■ DIRECTIONS FOR THIS TASK ■
Reproduce the records below exactly as given.

____ GIVEN INFORMATION

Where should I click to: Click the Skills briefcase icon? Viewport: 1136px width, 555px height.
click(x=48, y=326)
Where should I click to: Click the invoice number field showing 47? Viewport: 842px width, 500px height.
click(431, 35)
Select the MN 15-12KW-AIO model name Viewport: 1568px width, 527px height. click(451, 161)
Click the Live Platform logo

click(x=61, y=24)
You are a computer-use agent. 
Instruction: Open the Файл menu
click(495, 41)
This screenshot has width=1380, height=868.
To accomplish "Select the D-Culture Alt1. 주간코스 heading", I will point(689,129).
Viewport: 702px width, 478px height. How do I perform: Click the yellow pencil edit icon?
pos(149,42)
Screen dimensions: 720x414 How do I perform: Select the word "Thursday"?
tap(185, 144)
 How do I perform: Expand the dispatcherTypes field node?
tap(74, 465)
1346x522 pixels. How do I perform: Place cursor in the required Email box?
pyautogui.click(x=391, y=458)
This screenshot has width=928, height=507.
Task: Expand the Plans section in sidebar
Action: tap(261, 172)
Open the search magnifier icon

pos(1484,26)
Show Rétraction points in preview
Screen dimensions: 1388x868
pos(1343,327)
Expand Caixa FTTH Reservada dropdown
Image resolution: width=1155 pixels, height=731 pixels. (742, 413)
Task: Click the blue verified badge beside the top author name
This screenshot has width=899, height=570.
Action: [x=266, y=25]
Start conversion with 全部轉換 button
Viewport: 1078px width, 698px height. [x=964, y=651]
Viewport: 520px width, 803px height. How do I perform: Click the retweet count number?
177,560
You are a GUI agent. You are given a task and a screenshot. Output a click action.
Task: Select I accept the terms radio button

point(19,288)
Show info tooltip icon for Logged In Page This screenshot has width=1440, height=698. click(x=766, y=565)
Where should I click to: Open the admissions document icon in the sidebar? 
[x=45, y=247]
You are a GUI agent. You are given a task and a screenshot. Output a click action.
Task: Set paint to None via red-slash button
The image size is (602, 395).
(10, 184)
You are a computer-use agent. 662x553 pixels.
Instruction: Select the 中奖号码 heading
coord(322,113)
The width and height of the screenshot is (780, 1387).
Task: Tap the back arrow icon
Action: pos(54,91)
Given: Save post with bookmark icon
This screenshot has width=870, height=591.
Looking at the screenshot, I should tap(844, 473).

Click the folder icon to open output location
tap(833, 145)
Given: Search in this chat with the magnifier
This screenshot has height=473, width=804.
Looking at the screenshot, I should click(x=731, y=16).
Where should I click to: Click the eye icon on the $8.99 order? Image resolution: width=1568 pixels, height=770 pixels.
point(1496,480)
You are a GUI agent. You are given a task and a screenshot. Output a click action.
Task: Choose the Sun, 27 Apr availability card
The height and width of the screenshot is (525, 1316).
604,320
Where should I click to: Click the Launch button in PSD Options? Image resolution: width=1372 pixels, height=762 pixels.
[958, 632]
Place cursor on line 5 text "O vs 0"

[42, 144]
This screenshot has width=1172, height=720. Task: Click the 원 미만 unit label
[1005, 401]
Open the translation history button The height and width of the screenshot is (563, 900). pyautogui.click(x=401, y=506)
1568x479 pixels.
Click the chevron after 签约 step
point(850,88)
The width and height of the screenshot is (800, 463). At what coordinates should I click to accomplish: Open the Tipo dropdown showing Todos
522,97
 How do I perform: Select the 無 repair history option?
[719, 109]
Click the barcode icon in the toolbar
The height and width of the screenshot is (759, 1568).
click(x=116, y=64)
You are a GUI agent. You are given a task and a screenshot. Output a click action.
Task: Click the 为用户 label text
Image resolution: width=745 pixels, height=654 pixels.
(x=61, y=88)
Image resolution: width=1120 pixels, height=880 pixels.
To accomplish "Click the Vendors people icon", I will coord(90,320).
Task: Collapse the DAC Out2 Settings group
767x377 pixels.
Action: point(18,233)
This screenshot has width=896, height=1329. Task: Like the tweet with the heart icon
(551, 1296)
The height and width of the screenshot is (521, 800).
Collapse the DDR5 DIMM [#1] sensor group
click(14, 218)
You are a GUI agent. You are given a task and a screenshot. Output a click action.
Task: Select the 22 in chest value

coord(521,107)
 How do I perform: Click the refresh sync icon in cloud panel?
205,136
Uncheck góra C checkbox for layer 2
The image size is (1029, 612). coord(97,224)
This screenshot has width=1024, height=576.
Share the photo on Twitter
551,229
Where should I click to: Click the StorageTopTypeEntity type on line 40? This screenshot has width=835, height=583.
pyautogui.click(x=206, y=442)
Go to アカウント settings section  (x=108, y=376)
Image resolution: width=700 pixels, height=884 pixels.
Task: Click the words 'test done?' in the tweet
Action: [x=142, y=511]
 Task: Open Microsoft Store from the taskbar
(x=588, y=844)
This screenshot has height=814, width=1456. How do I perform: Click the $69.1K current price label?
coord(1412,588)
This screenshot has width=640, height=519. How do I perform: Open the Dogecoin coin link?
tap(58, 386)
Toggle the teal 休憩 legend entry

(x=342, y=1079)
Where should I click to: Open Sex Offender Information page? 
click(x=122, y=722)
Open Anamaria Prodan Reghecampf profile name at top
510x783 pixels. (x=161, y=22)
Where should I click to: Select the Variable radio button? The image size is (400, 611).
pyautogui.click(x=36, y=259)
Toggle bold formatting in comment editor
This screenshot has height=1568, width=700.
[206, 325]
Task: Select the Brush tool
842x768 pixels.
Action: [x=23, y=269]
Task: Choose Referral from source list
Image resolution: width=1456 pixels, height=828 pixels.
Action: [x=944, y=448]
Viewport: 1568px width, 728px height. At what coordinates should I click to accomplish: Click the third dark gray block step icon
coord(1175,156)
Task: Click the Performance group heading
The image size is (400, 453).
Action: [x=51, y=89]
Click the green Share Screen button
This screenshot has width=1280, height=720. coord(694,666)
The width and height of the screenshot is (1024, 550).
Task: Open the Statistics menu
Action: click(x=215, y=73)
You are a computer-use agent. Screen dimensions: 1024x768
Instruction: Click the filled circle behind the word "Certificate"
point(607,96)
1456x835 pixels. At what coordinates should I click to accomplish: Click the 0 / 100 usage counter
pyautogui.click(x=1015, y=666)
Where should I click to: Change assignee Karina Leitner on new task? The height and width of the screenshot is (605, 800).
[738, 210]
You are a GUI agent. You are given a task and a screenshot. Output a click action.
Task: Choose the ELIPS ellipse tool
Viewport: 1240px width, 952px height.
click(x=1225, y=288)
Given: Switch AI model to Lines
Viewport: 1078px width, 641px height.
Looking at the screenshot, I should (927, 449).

________

■ TASK ANSWER ■
Where should I click to: Click the Skills briefcase icon? Viewport: 1136px width, 555px height.
click(x=48, y=326)
Where should I click to: Click the invoice number field showing 47? Viewport: 842px width, 500px height.
click(431, 35)
Select the MN 15-12KW-AIO model name Viewport: 1568px width, 527px height. click(451, 161)
Click the Live Platform logo

click(x=61, y=24)
You are a computer-use agent. 
Instruction: Open the Файл menu
click(495, 41)
This screenshot has width=1380, height=868.
To accomplish "Select the D-Culture Alt1. 주간코스 heading", I will point(689,129).
Viewport: 702px width, 478px height. How do I perform: Click the yellow pencil edit icon?
pos(149,42)
Screen dimensions: 720x414 How do I perform: Select the word "Thursday"?
tap(185, 144)
 How do I perform: Expand the dispatcherTypes field node?
tap(74, 465)
1346x522 pixels. How do I perform: Place cursor in the required Email box?
pyautogui.click(x=391, y=458)
This screenshot has width=928, height=507.
Task: Expand the Plans section in sidebar
Action: tap(261, 172)
Open the search magnifier icon

pos(1484,26)
Show Rétraction points in preview
Screen dimensions: 1388x868
pos(1343,327)
Expand Caixa FTTH Reservada dropdown
Image resolution: width=1155 pixels, height=731 pixels. (742, 413)
Task: Click the blue verified badge beside the top author name
This screenshot has width=899, height=570.
Action: [x=266, y=25]
Start conversion with 全部轉換 button
Viewport: 1078px width, 698px height. [x=964, y=651]
Viewport: 520px width, 803px height. How do I perform: Click the retweet count number?
177,560
You are a GUI agent. You are given a task and a screenshot. Output a click action.
Task: Select I accept the terms radio button

point(19,288)
Show info tooltip icon for Logged In Page This screenshot has width=1440, height=698. click(x=766, y=565)
Where should I click to: Open the admissions document icon in the sidebar? 
[x=45, y=247]
You are a GUI agent. You are given a task and a screenshot. Output a click action.
Task: Set paint to None via red-slash button
The image size is (602, 395).
(10, 184)
You are a computer-use agent. 662x553 pixels.
Instruction: Select the 中奖号码 heading
coord(322,113)
The width and height of the screenshot is (780, 1387).
Task: Tap the back arrow icon
Action: pos(54,91)
Given: Save post with bookmark icon
This screenshot has width=870, height=591.
Looking at the screenshot, I should tap(844, 473).

Click the folder icon to open output location
tap(833, 145)
Given: Search in this chat with the magnifier
This screenshot has height=473, width=804.
Looking at the screenshot, I should click(x=731, y=16).
Where should I click to: Click the eye icon on the $8.99 order? Image resolution: width=1568 pixels, height=770 pixels.
point(1496,480)
You are a GUI agent. You are given a task and a screenshot. Output a click action.
Task: Choose the Sun, 27 Apr availability card
The height and width of the screenshot is (525, 1316).
604,320
Where should I click to: Click the Launch button in PSD Options? Image resolution: width=1372 pixels, height=762 pixels.
[958, 632]
Place cursor on line 5 text "O vs 0"

[42, 144]
This screenshot has width=1172, height=720. Task: Click the 원 미만 unit label
[1005, 401]
Open the translation history button The height and width of the screenshot is (563, 900). pyautogui.click(x=401, y=506)
1568x479 pixels.
Click the chevron after 签约 step
point(850,88)
The width and height of the screenshot is (800, 463). At what coordinates should I click to accomplish: Open the Tipo dropdown showing Todos
522,97
 How do I perform: Select the 無 repair history option?
[719, 109]
Click the barcode icon in the toolbar
The height and width of the screenshot is (759, 1568).
click(x=116, y=64)
You are a GUI agent. You are given a task and a screenshot. Output a click action.
Task: Click the 为用户 label text
Image resolution: width=745 pixels, height=654 pixels.
(x=61, y=88)
Image resolution: width=1120 pixels, height=880 pixels.
To accomplish "Click the Vendors people icon", I will coord(90,320).
Task: Collapse the DAC Out2 Settings group
767x377 pixels.
Action: point(18,233)
This screenshot has width=896, height=1329. Task: Like the tweet with the heart icon
(551, 1296)
The height and width of the screenshot is (521, 800).
Collapse the DDR5 DIMM [#1] sensor group
click(14, 218)
You are a GUI agent. You are given a task and a screenshot. Output a click action.
Task: Select the 22 in chest value

coord(521,107)
 How do I perform: Click the refresh sync icon in cloud panel?
205,136
Uncheck góra C checkbox for layer 2
The image size is (1029, 612). coord(97,224)
This screenshot has width=1024, height=576.
Share the photo on Twitter
551,229
Where should I click to: Click the StorageTopTypeEntity type on line 40? This screenshot has width=835, height=583.
pyautogui.click(x=206, y=442)
Go to アカウント settings section  (x=108, y=376)
Image resolution: width=700 pixels, height=884 pixels.
Task: Click the words 'test done?' in the tweet
Action: [x=142, y=511]
 Task: Open Microsoft Store from the taskbar
(x=588, y=844)
This screenshot has height=814, width=1456. How do I perform: Click the $69.1K current price label?
coord(1412,588)
This screenshot has width=640, height=519. How do I perform: Open the Dogecoin coin link?
tap(58, 386)
Toggle the teal 休憩 legend entry

(x=342, y=1079)
Where should I click to: Open Sex Offender Information page? 
click(x=122, y=722)
Open Anamaria Prodan Reghecampf profile name at top
510x783 pixels. (x=161, y=22)
Where should I click to: Select the Variable radio button? The image size is (400, 611).
pyautogui.click(x=36, y=259)
Toggle bold formatting in comment editor
This screenshot has height=1568, width=700.
[206, 325]
Task: Select the Brush tool
842x768 pixels.
Action: [x=23, y=269]
Task: Choose Referral from source list
Image resolution: width=1456 pixels, height=828 pixels.
Action: [x=944, y=448]
Viewport: 1568px width, 728px height. At what coordinates should I click to accomplish: Click the third dark gray block step icon
coord(1175,156)
Task: Click the Performance group heading
The image size is (400, 453).
Action: [x=51, y=89]
Click the green Share Screen button
This screenshot has width=1280, height=720. coord(694,666)
The width and height of the screenshot is (1024, 550).
Task: Open the Statistics menu
Action: click(x=215, y=73)
You are a computer-use agent. Screen dimensions: 1024x768
Instruction: Click the filled circle behind the word "Certificate"
point(607,96)
1456x835 pixels. At what coordinates should I click to accomplish: Click the 0 / 100 usage counter
pyautogui.click(x=1015, y=666)
Where should I click to: Change assignee Karina Leitner on new task? The height and width of the screenshot is (605, 800).
[738, 210]
You are a GUI agent. You are given a task and a screenshot. Output a click action.
Task: Choose the ELIPS ellipse tool
Viewport: 1240px width, 952px height.
click(x=1225, y=288)
Given: Switch AI model to Lines
Viewport: 1078px width, 641px height.
Looking at the screenshot, I should (927, 449).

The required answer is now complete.